Check out this link for some cool alternative and classic photography techniques - Alternative Photography

Well, this post is getting kind of long so I think I’ll quit for today. Next time I want to check into some ways to take traditional processes and meld them with digital ones to produce photographs. There is more to digital than just inkjet printing.

MDW

Never Judge a Photograph by Its Image

May 4, 2009

 

rock

Digital images are, for all intents and purposes, the same as photographs.

That is a lie.

That is a lie that I think is damaging the medium of photography – particularly in the fine art category.

Now before everybody freaks out that this is one of those “digital is evil and film is the only way to go” pieces –  I’m not talking about digital images in the sense that digital capture of images is bad per se. I use a digital camera and print my photographs on an inkjet printer. Before that I used film and then scanned the slides and printed digitally.

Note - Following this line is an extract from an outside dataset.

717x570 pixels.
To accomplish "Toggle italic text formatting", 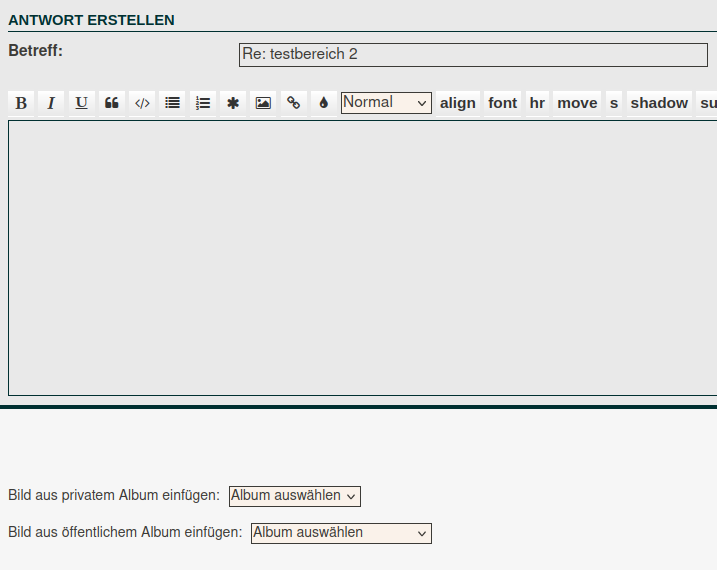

I am cool with digital photography.

This is also not a statement against digital manipulation of images. I’m not going to be discussing HDR or color saturation or frankenimages. Regular readers of my blog know that I’m pretty conservative when it comes to the manipulation thing, but that isn’t the topic today.

This is also not a call to stop displaying digital images of photographs on the Web. Obviously I do this myself since I always like to sprinkle some of my recent images over my blog posts. Digital images are fine and dandy if used for the correct purposes and in the correct situations.

So what am I talking about? Read on McDuff.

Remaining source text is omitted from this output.